What is really strange is in January, Liebherr in Rostock was loading two portal cranes onto a ship, one of the ships crane booms struck the portal crane, it tipped, causing the ship to list, tipping the 2nd crane into the water. A huge crane was needed to lift each of these cranes out of the water. Their insurance company must now be going quite nuts.

Saving that $ 5,000 of extra UT on the hook doesn't look as good today. <Sarcastic, but somewhere either Design, QC, or QA really botched this one>.

Imagine if it passed here and then broke setting turbines out in the North Sea. Not good - not good at all.

Re: A bad day for Liebherr in Rostock

Posted: Fri May 08, 2020 10:56 am
by Sokes
It seems the hook was bought from an outside supplier:
https://vertikal.net/en/news/story/3534 ... e-incident

I wonder if the hook manufacturer didn't make an overload test? Bad calculation or casting mistake?

Anyway offshore is a new technology. Such accidents can be expected. At half load is a bit strange though.

Re: A bad day for Liebherr in Rostock

Posted: Fri May 08, 2020 2:05 pm
by Okie
Sokes wrote:
I wonder if the hook manufacturer didn't make an overload test? Bad calculation or casting mistake?


It would be interesting to know but my best keyboard material engineering "guess" from the pictures available is that the nut or whatever mechanism that retained the swivel failed.
The shaft that is visible in pictures appears to have threads to retain the quad hook and most likely a thrust bearing to provide swivel since there is a two cable connection to the lifting carriage that would transfer those loads to the hoist lines and twist them together without swivel.

Only having a wild guess there was a bad calculation since the failure was apparently less the 50% of the rated load.


Sokes wrote:
Anyway offshore is a new technology. Such accidents can be expected. At half load is a bit strange though.


Building cranes is not new technology no matter their use. The technology has been around since Egyptian times.

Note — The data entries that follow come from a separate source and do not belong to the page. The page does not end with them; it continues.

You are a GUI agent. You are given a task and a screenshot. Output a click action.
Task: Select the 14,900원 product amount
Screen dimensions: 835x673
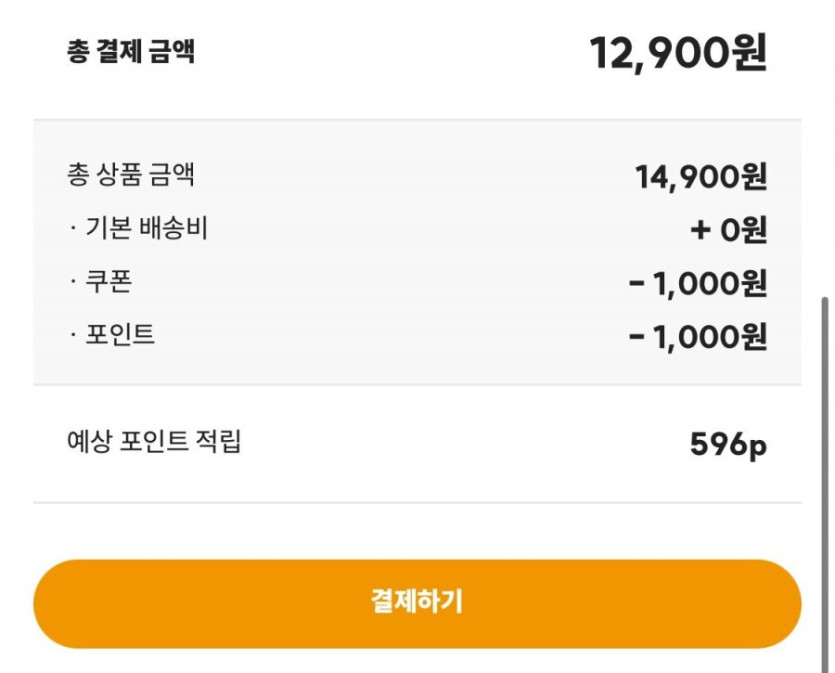700,178
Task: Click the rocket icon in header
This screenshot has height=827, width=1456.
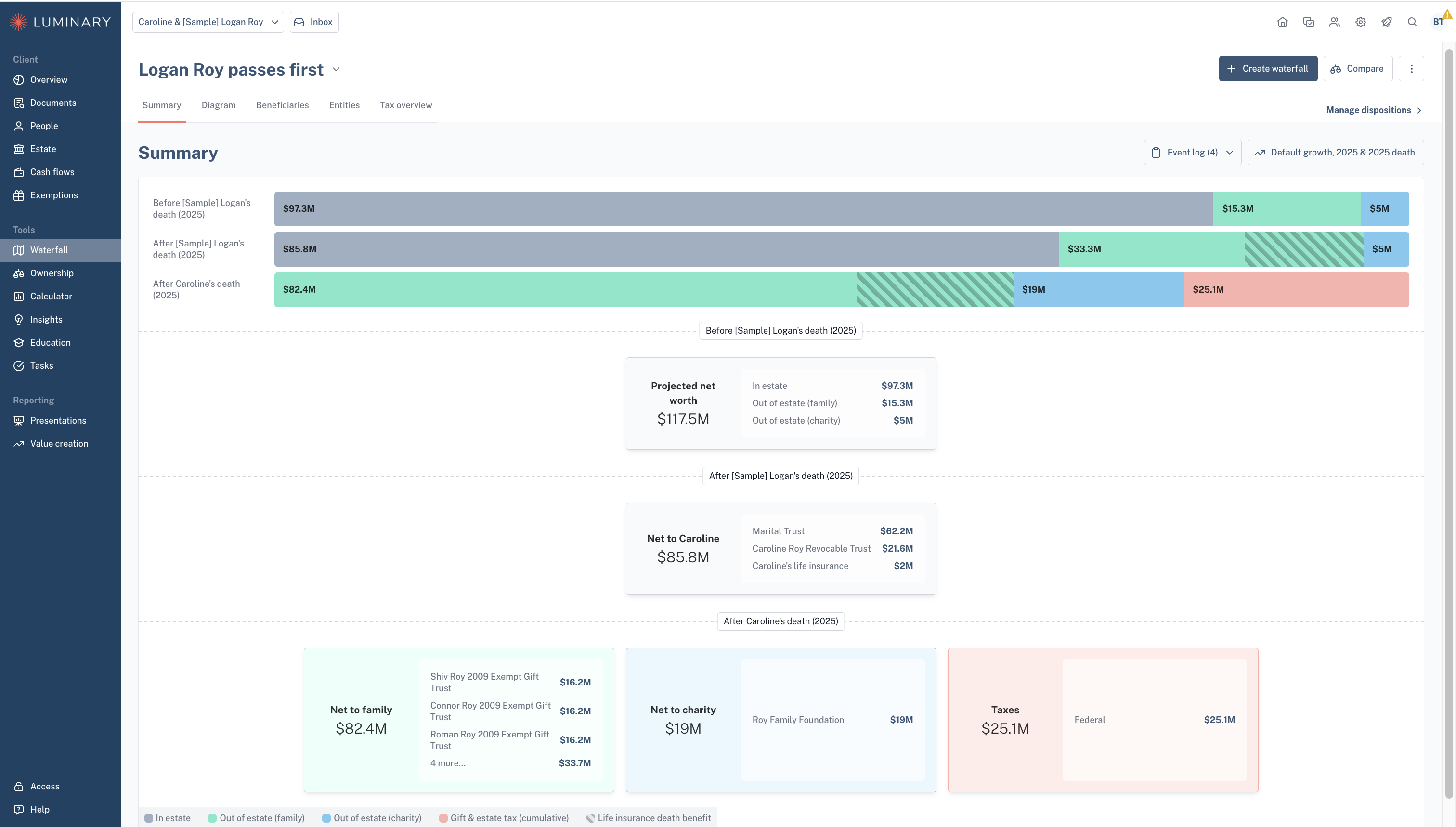Action: [x=1386, y=22]
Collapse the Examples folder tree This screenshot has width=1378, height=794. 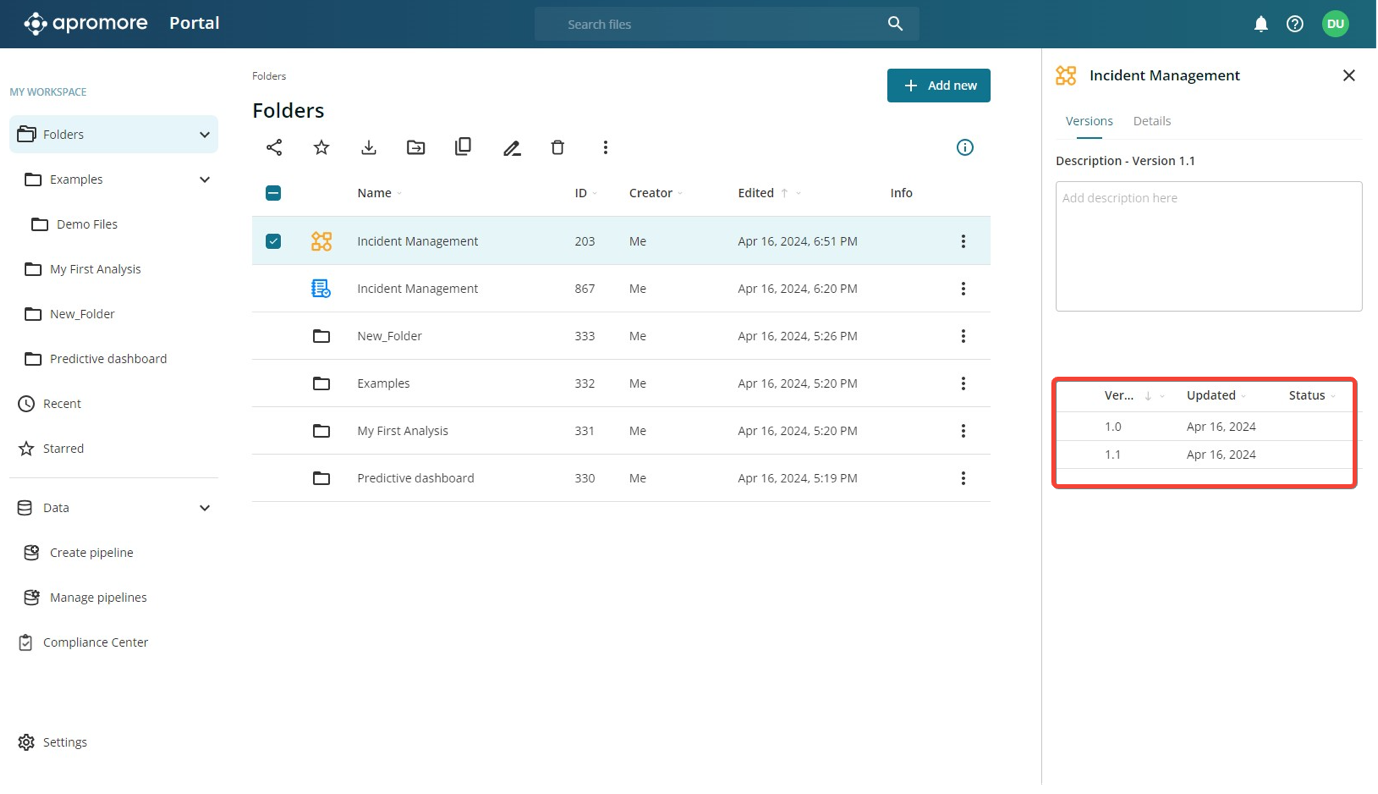pyautogui.click(x=205, y=180)
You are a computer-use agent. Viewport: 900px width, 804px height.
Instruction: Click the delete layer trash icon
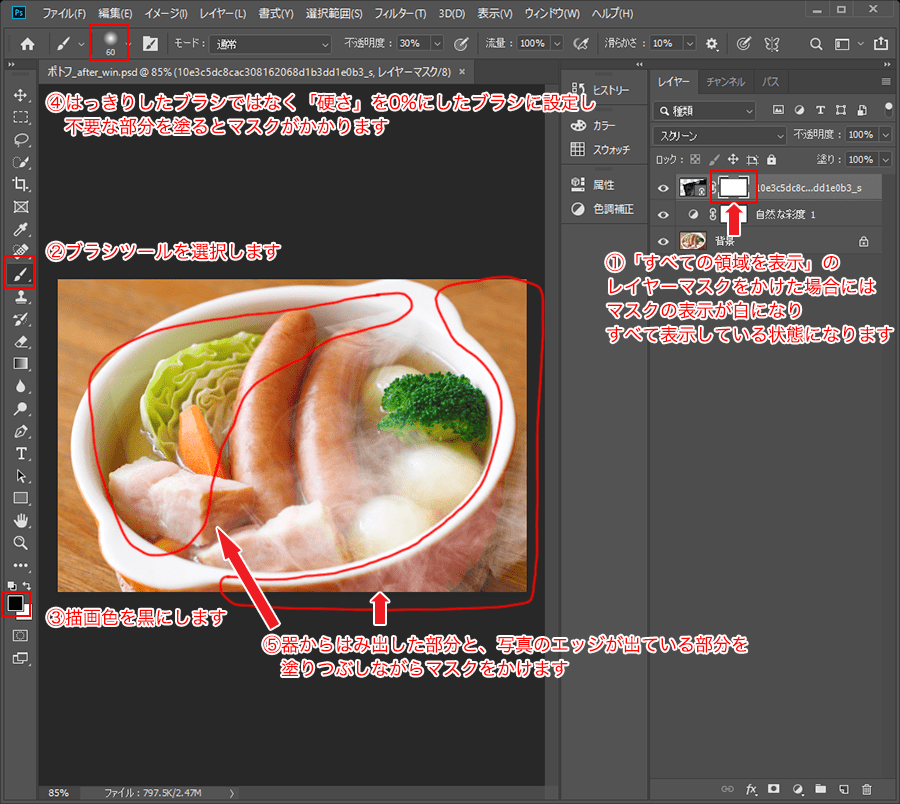click(866, 790)
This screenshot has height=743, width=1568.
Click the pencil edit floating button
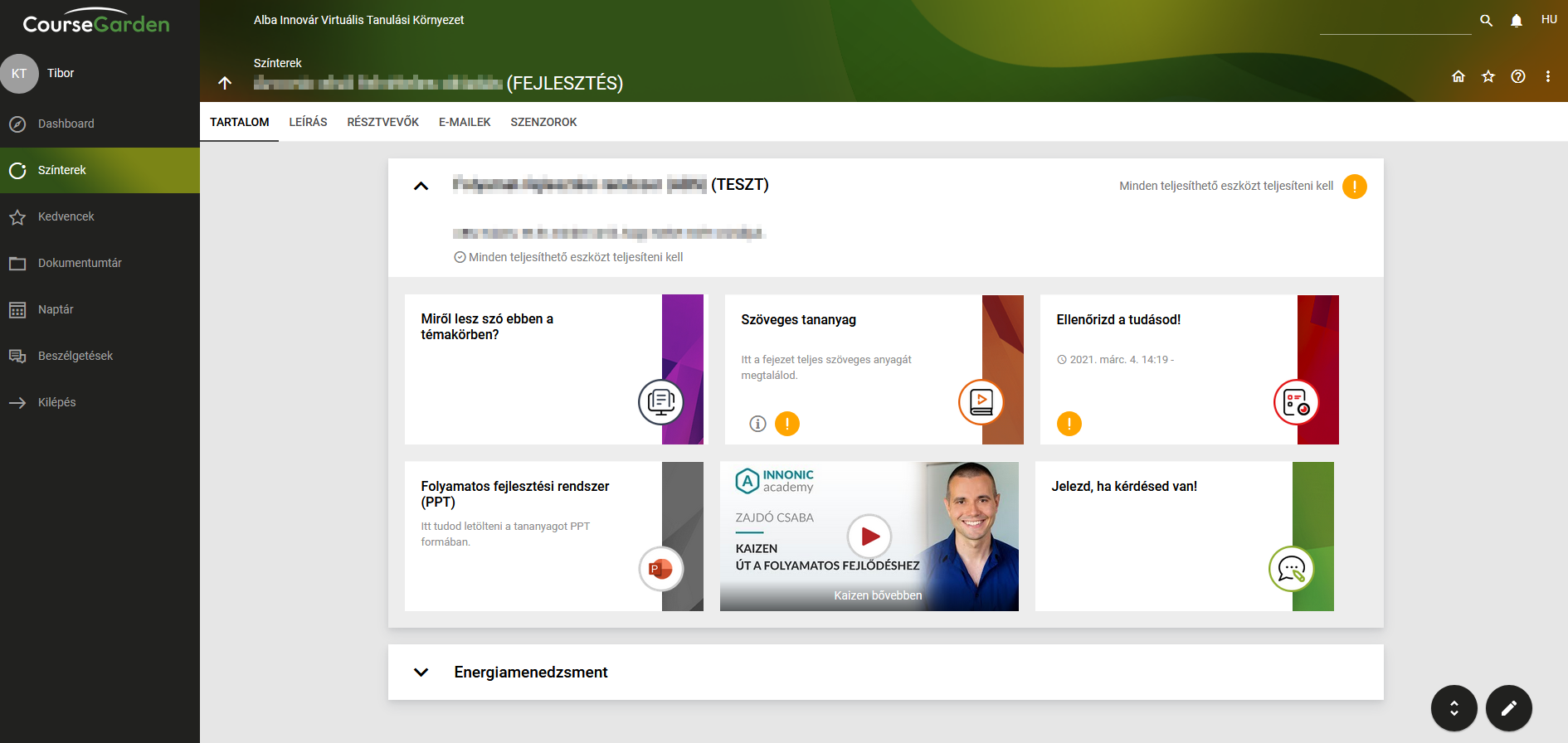[x=1508, y=708]
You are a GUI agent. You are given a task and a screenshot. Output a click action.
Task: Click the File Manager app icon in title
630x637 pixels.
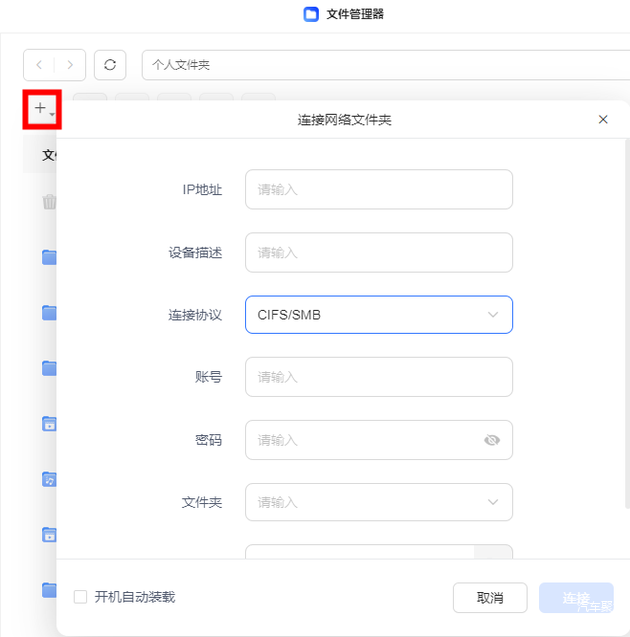(310, 14)
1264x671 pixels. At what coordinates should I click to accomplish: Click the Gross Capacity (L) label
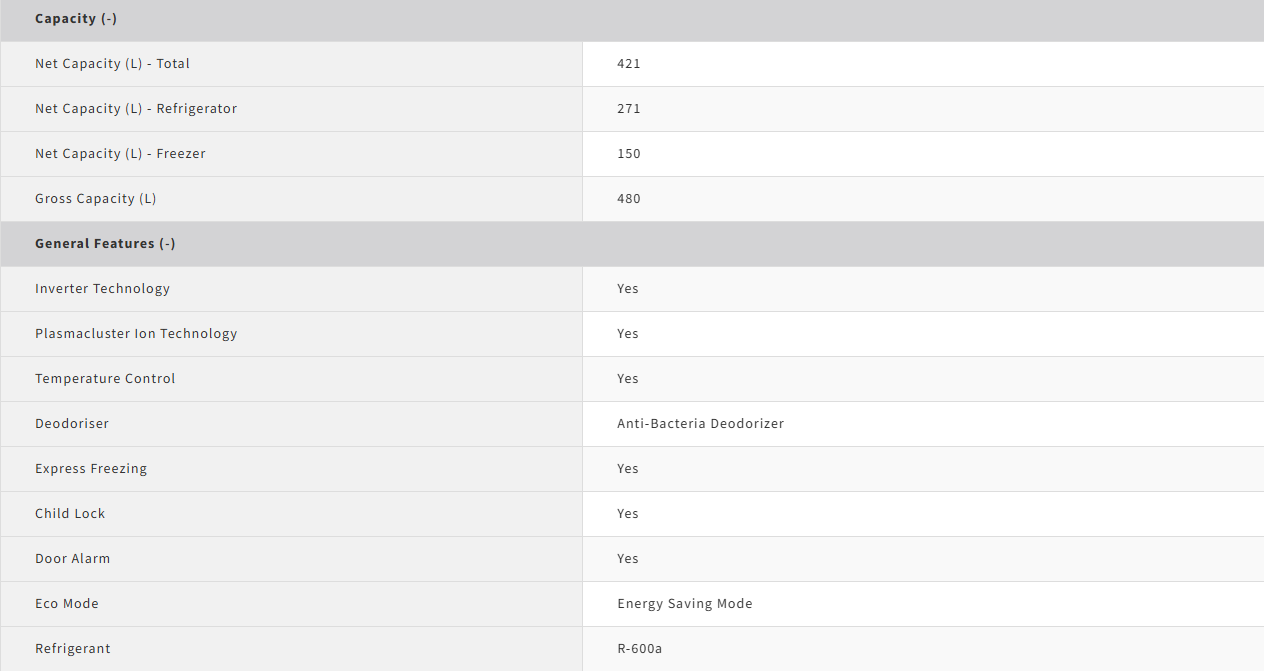(96, 199)
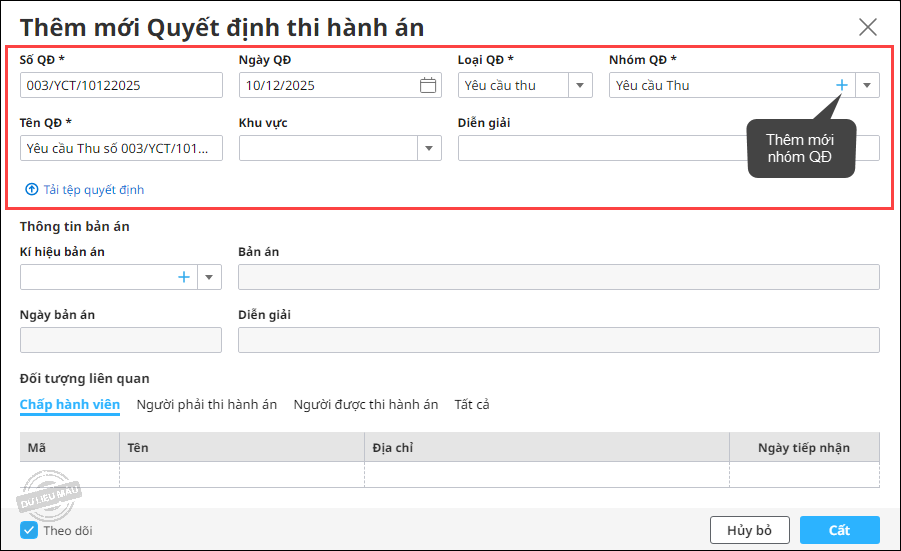Viewport: 901px width, 551px height.
Task: Expand the Nhóm QĐ dropdown arrow
Action: [867, 85]
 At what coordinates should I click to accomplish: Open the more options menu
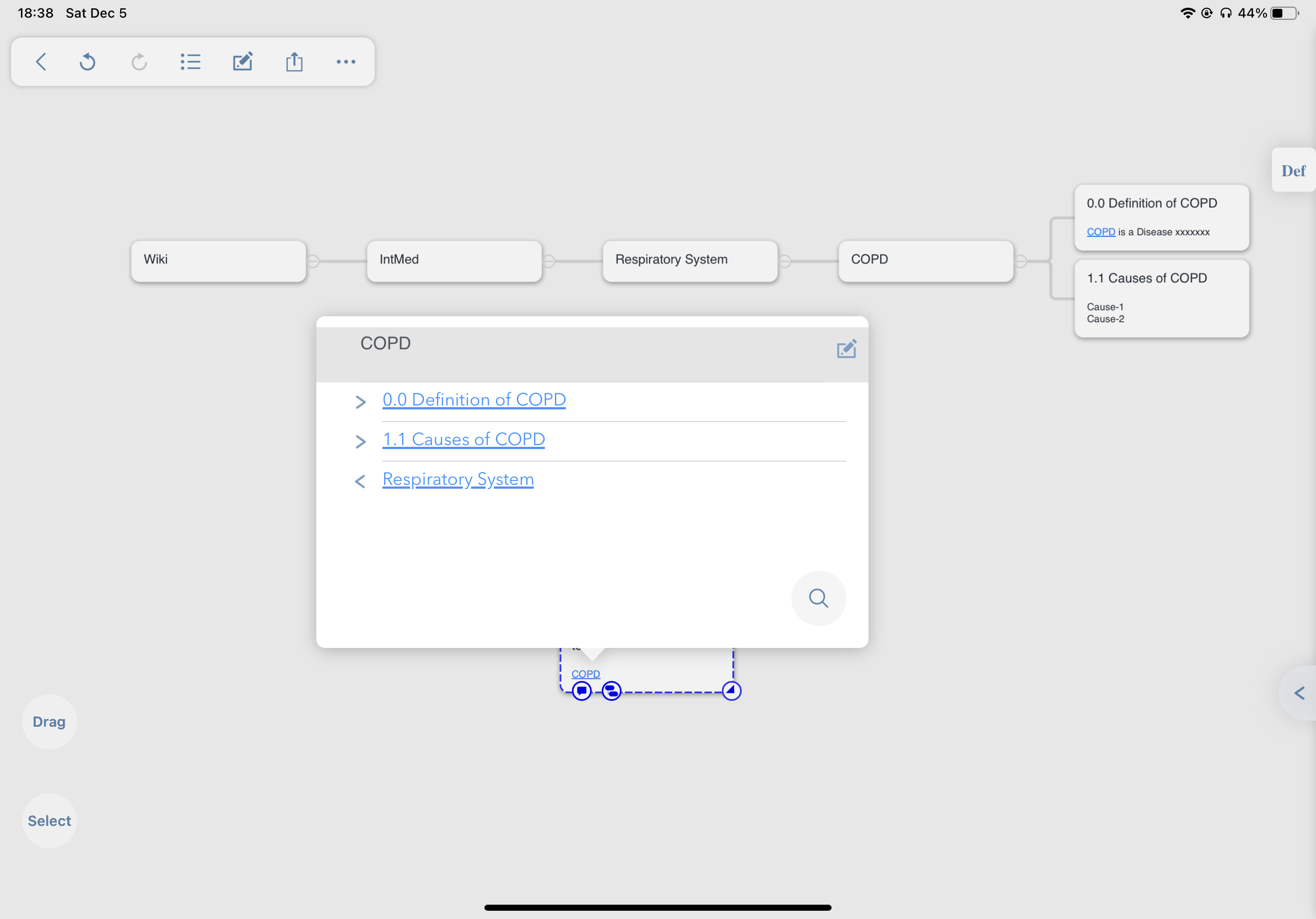tap(346, 62)
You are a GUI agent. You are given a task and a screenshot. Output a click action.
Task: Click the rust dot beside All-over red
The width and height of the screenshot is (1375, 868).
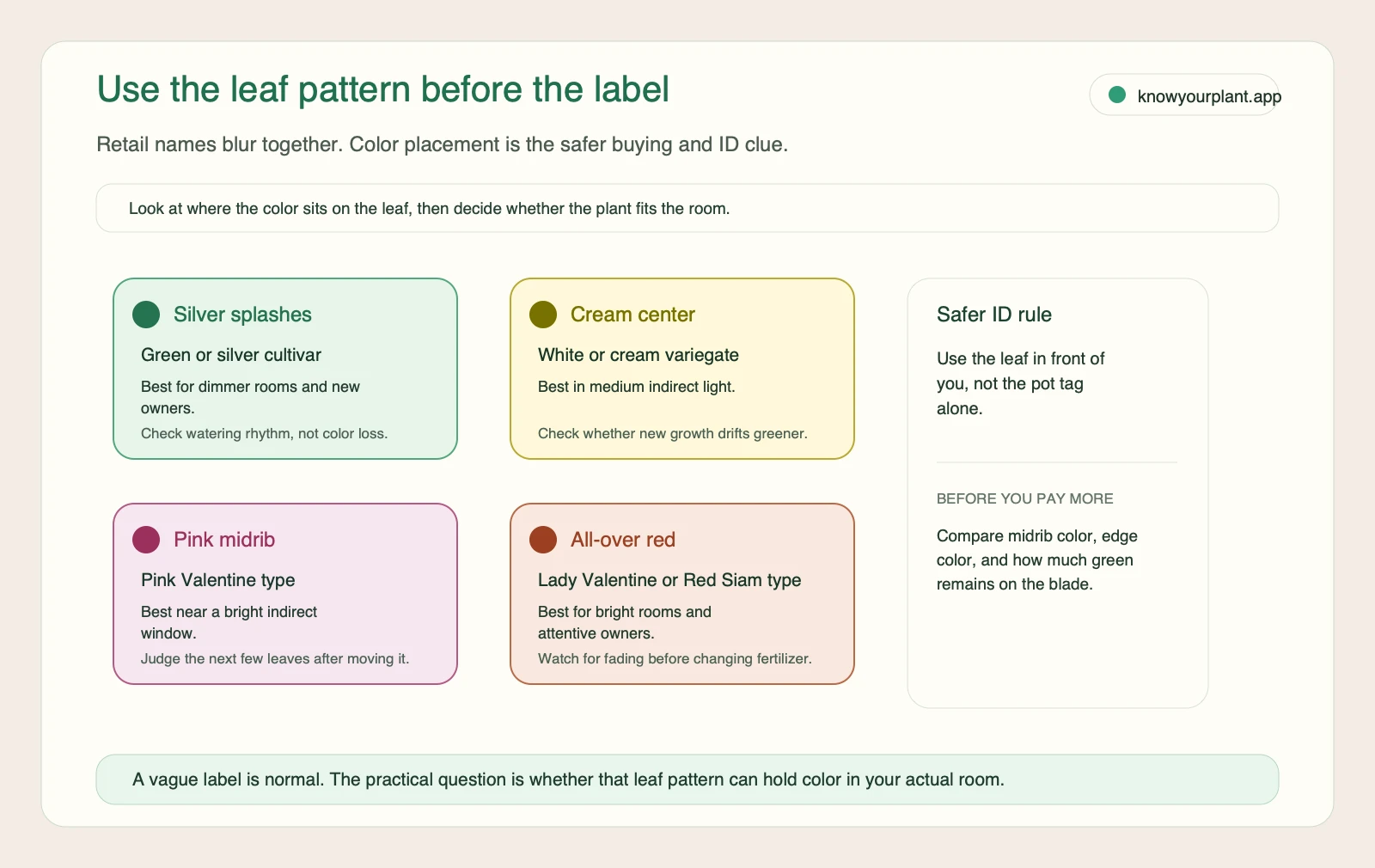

Hopefully there will be a report on the cause before it finds its way to back page news. It would be interesting to know.

Okie

Re: A bad day for Liebherr in Rostock

Posted: Fri May 08, 2020 6:05 pm
by Sokes
Okie wrote:
Only having a wild guess there was a bad calculation since the failure was apparently less the 50% of the rated load.

One should assume that each casting of such a size is checked with ultrasound. What you write sounds most likely. It's hard to imagine that they used the wrong alloy.

Okie wrote:
Building cranes is not new technology no matter their use. The technology has been around since Egyptian times.

Gear boxes have been around a while. But in the beginning of wind turbines gear boxes couln't handle the load of sudden gusts of wind.
Solar cells were around many decades before serious money was thrown at the technology.
Artillery is around for some time, planes,...
Managing the details as opposed to knowing the concept, so to say.